The member declined to elaborate on issues of compensation.

The company got a clean chit from an independent investigation done by Mumbai-headquartered law firm Cyril Amarchand Mangaldas. The same law firm has been hired to engage with shareholders, including the founders, on governance lapses. Infosys has maintained that it complied with fiduciary duties and adopted good governance norms.

“There is no need to bring in a legal firm to intermediate between the founders and the board. It is the board’s job to directly engage with the large investors, whenever there is a concern,” said Balakrishnan. “My advice as a shareholder will be that the chairman should step down and they should have an interim chairman who engages effectively with the founders and addresses all the concerns.” 
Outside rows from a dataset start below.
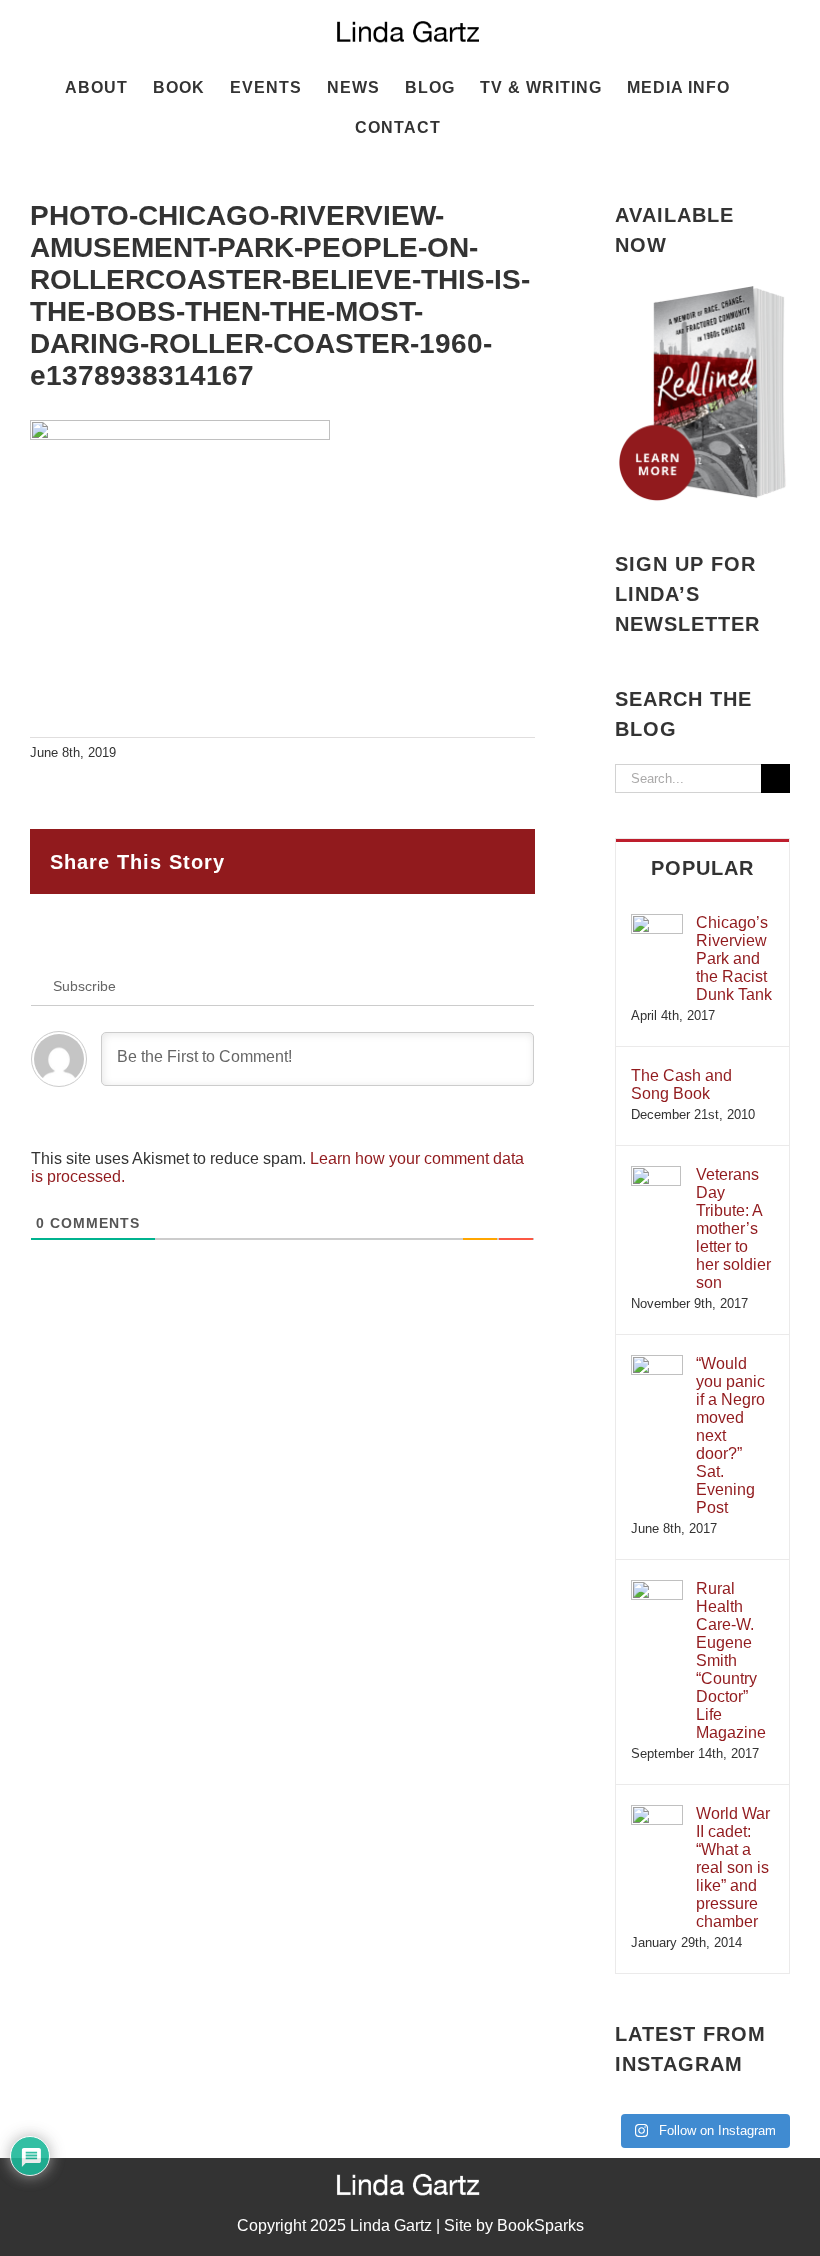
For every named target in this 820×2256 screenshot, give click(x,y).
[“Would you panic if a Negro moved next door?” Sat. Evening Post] (657, 1364)
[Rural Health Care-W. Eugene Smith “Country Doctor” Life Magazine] (657, 1589)
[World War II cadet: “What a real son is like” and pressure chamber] (657, 1814)
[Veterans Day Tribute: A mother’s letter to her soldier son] (656, 1175)
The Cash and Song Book (681, 1084)
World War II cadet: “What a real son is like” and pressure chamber (733, 1867)
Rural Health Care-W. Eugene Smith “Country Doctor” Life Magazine (731, 1660)
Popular (702, 868)
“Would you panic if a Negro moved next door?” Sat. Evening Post (730, 1435)
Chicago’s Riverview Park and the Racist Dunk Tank (734, 958)
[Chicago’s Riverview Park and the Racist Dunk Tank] (657, 923)
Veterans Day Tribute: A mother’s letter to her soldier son (733, 1228)
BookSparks (540, 2225)
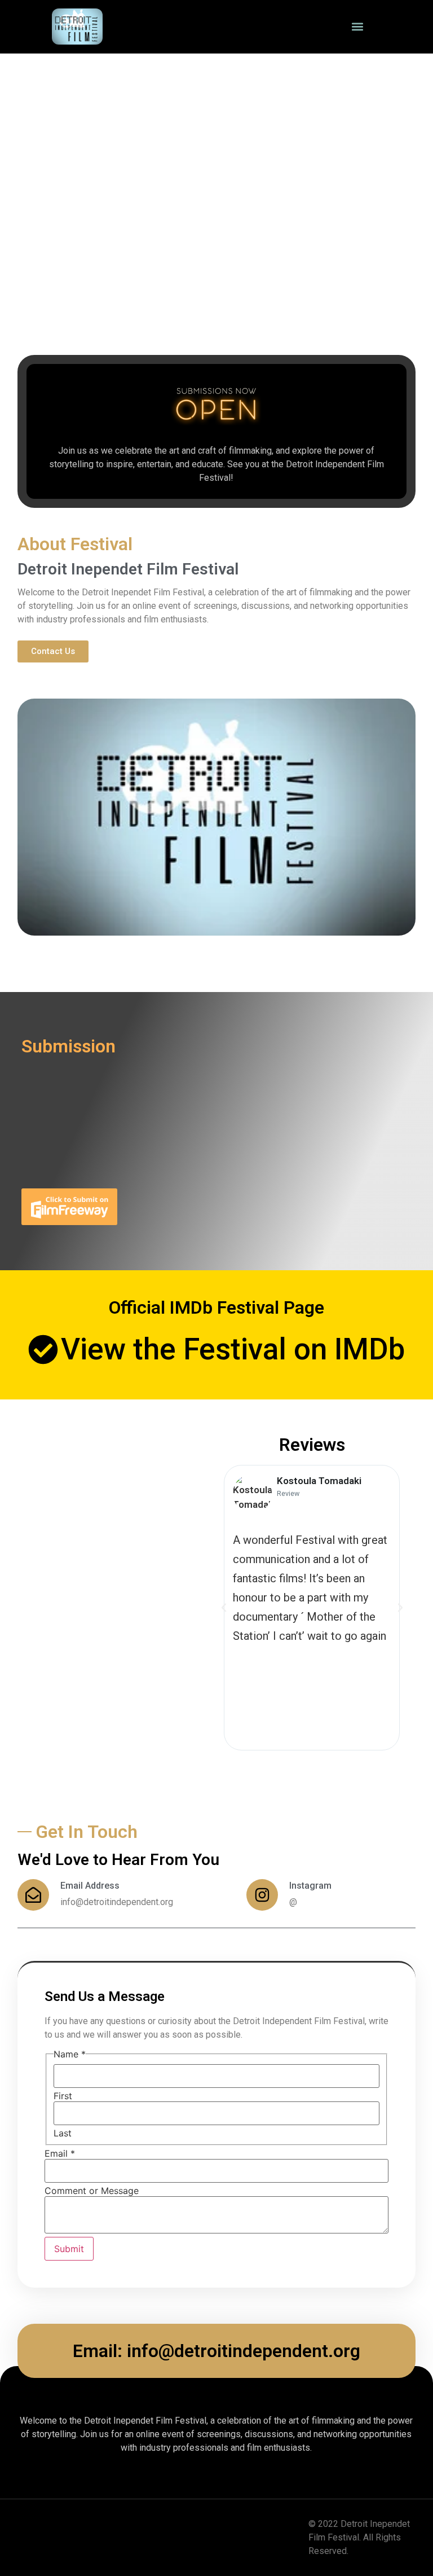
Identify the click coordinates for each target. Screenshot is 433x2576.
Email (60, 2153)
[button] (357, 26)
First (63, 2095)
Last (63, 2133)
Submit (69, 2248)
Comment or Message (92, 2190)
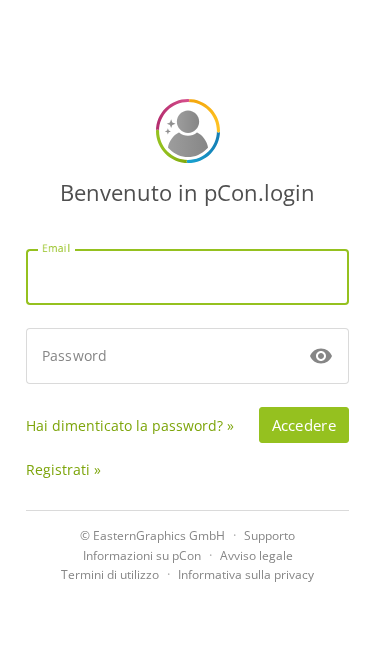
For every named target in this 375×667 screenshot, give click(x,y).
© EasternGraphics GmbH (152, 535)
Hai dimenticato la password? (124, 425)
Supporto (269, 535)
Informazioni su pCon (142, 555)
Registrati (58, 469)
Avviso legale (256, 555)
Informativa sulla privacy (246, 574)
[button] (321, 356)
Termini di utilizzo (110, 574)
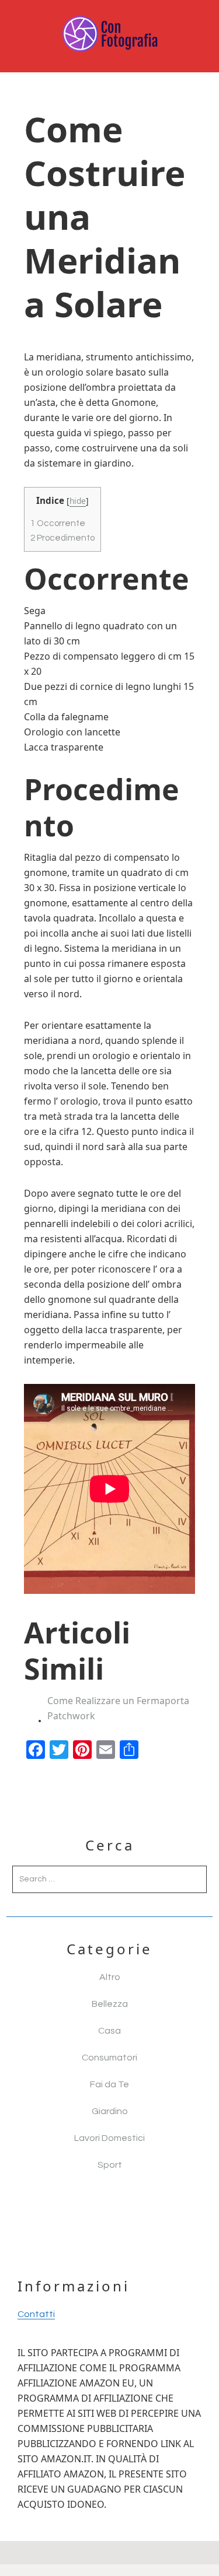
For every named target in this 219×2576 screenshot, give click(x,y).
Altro (109, 1977)
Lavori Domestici (109, 2138)
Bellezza (110, 2004)
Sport (110, 2165)
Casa (109, 2030)
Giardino (110, 2111)
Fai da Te (109, 2084)
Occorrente (57, 523)
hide (77, 500)
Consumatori (109, 2057)
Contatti (36, 2314)
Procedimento (62, 538)
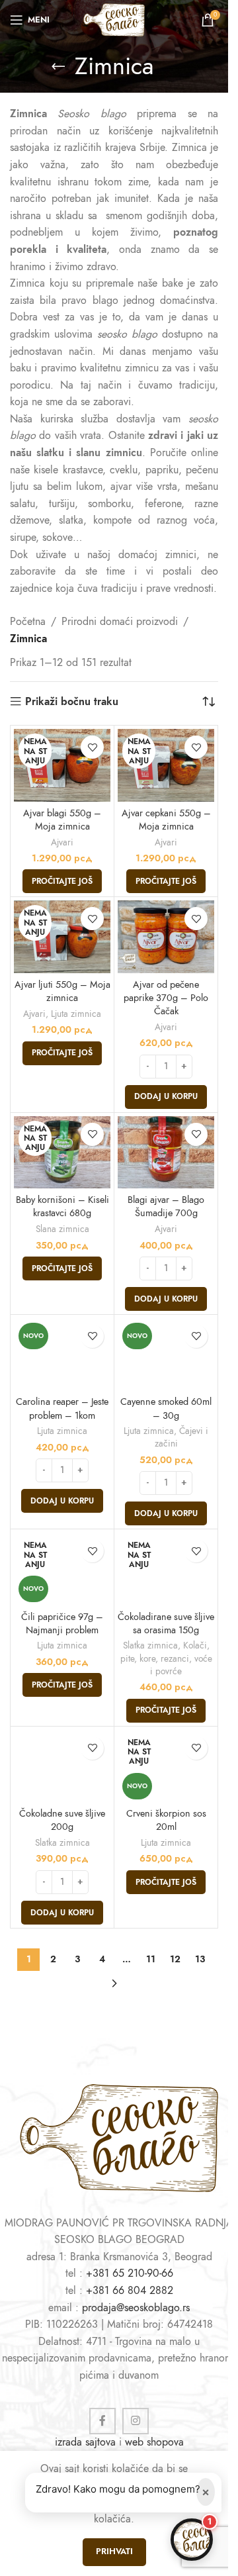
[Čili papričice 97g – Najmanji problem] (62, 1569)
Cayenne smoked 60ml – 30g (166, 1408)
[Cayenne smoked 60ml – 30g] (166, 1354)
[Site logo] (113, 19)
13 (200, 1959)
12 (175, 1959)
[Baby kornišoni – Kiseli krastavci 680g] (62, 1152)
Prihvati (114, 2551)
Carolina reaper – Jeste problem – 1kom (62, 1408)
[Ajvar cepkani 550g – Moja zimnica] (166, 765)
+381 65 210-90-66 (129, 2273)
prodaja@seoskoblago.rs (136, 2308)
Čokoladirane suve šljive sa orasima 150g (166, 1623)
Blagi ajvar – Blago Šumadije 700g (166, 1206)
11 (150, 1959)
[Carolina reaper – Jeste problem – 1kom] (62, 1354)
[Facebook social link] (102, 2421)
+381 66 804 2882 (129, 2290)
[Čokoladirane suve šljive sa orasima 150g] (166, 1569)
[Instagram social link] (135, 2421)
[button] (166, 1097)
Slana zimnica (62, 1229)
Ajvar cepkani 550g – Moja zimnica (166, 819)
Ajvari (62, 842)
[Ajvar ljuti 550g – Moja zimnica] (62, 936)
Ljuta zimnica (76, 1014)
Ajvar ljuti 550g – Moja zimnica (62, 991)
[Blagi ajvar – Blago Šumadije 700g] (166, 1152)
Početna (28, 621)
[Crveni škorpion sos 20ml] (166, 1766)
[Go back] (58, 66)
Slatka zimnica (150, 1645)
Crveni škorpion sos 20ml (166, 1820)
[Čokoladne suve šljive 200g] (62, 1766)
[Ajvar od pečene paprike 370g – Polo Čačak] (166, 936)
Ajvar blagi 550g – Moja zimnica (62, 819)
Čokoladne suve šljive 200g (62, 1820)
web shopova (154, 2442)
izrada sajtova (85, 2442)
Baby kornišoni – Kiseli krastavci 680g (62, 1206)
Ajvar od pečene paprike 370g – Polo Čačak (166, 998)
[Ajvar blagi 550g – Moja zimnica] (62, 765)
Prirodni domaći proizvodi (119, 621)
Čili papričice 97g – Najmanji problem (62, 1623)
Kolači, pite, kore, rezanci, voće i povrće (166, 1658)
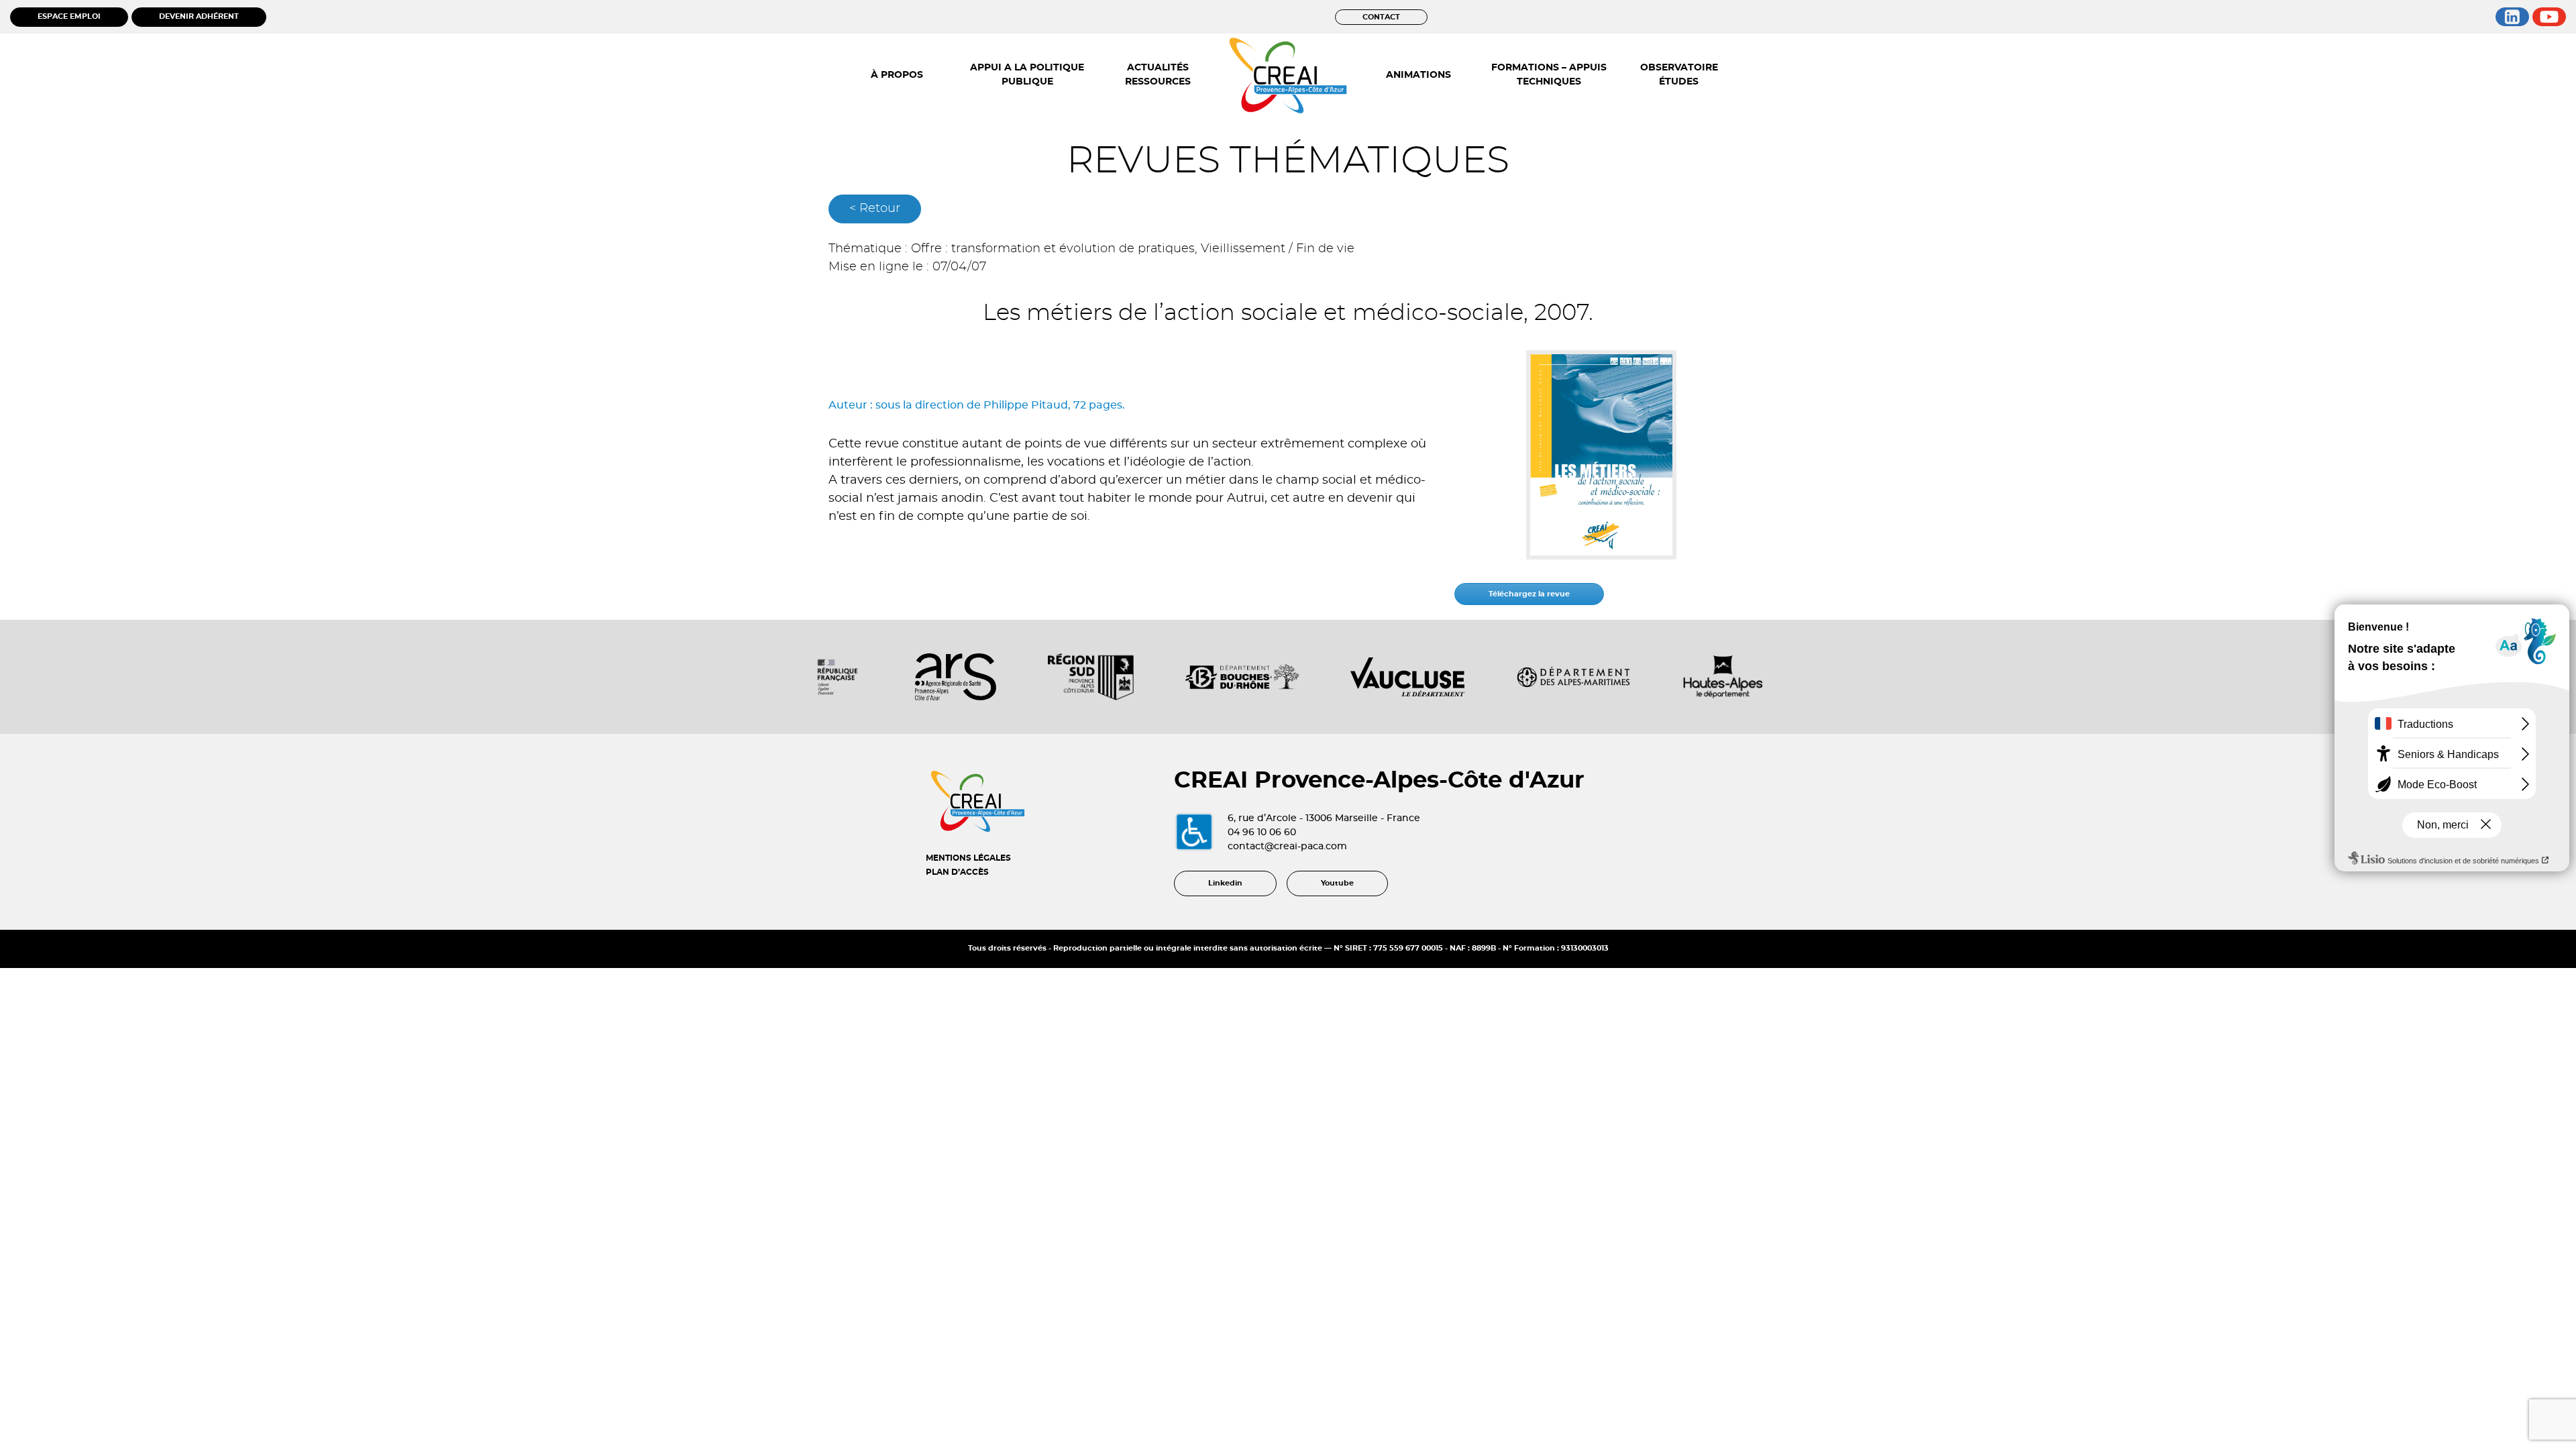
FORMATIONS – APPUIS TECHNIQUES (1549, 75)
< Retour (874, 209)
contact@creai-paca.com (1287, 846)
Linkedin (1225, 883)
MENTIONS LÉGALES (968, 858)
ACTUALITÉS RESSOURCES (1158, 75)
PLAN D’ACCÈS (957, 872)
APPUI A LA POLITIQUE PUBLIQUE (1027, 75)
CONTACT (1381, 17)
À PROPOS (897, 75)
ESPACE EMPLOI (69, 16)
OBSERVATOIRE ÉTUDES (1679, 75)
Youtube (1337, 883)
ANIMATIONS (1418, 75)
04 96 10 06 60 (1262, 832)
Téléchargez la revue (1529, 594)
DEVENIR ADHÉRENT (199, 16)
Murthy did not respond to repeated emails and calls for comment. Infosys did not comment on the charge by the former directors. An email sent to Seshasayee remained unanswered.

“The report of the nomination and remuneration committee, in the company’s 2016 annual report, does not say anything about the severance package given to the former CFO. It is a very important matter, the company should write about it. When a CFO leaves, the audit committee has an obligation to meet him individually and ask if there is anything wrong,” said Pai.

The board, headed by Seshasayee, had “treated me and V Balakrishnan” shabbily, he added, when they wrote to the company for a share buyback.